Jessica does enter therapy at this point, sadly it is not on her own free will but mandated by a judge.  She does learn what her diagnosis is and she acquires a therapist as well as going to group therapy but she is just not sure it will help.

Years and years of therapy couldn't fix all that's wrong with me.

Now we meet one of my favorite characters, Kingsley (in a way he reminded me of Kellan Kyle)  I fell in love with Kingsley immediately and my only wish was that there was more of him.  The way he first interacted with Jessica was very intriguing and what he would later teach her was more powerful than I have words for.  

We don't meet people by accident.  They're meant to cross our path for a reason.

There was no doubt these two would also fall in love.

FAVORITE PART AND FAVORITE QUOTE

"Jessica, you're my here, my there, my always everywhere.  Together or apart, you've awakened a part of me that's been locked away for the past year.  I love you and if loving you is wrong, then I don't ever want to be right."

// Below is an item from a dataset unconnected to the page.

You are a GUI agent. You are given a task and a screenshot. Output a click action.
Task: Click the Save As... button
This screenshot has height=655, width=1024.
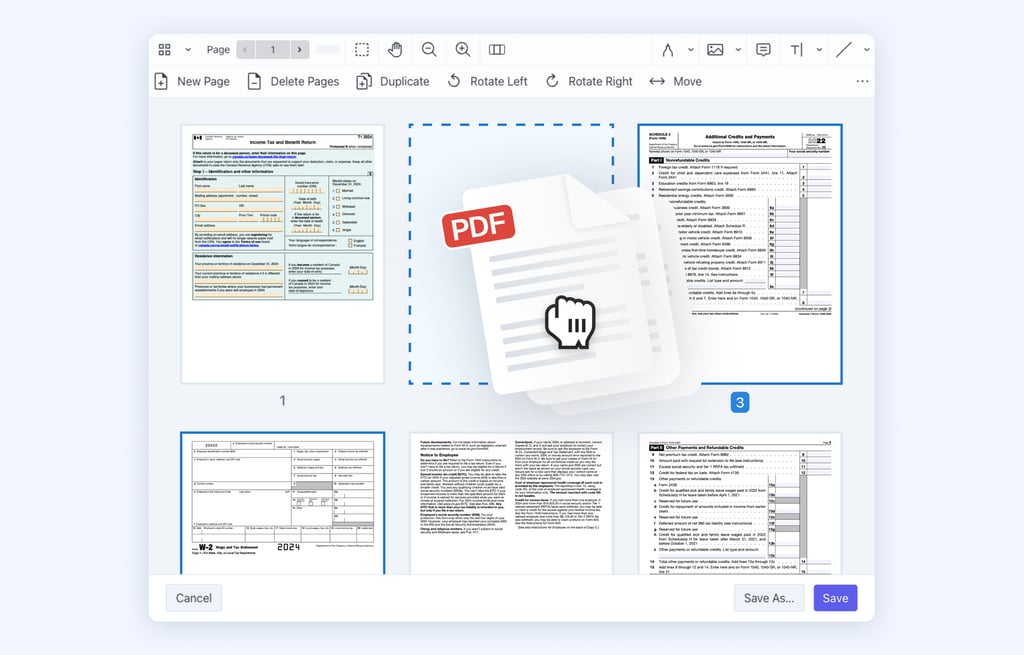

I would say that the letter was one of the most heart wrenching things I read in this book.  I couldn't see my kindle because of the tears! 

Unless you live through depression, you can never fully grasp it.  It consumes my days and haunts my nights.  And I'm tired, Kingsley.  So tired.

The thought of hurting you was more painful than hurting myself.

I know I smile for you and I know you're confused by it.  But I smile for the world because my smile is my protection

Kathryn Perez is a very brave woman and a fantastic writer.  I enjoyed this story so much!  There were some shocking moments that completely devastated me and while they did make me very unhappy, nothing kept me away from reading this amazingly, emotional story.  As I have always said, many many times before, it wasn't my story to tell.  In my opinion any book that can make you feel as many things that you will feel while reading Therapy is a powerful fucking book and one I am glad I had the pleasure of reading.

Thank you Kathryn for sharing such an intense book with such delicate, yet very serious issues.  I tend to find myself speechless when trying to find the right words and yes even after writing this rather lengthy review LOL.

Powerful words

You are stronger than you know.

Self-doubt can cripple a person faster than fear ever will.

Until you've experienced depression, or a form of depression, you can't ever really know how strongly it controls you.

This quote was not in the book but one I always use~Never judge what you don't understand!

THE STORY WAS FICTION, BUT THE MESSAGES WERE NOT.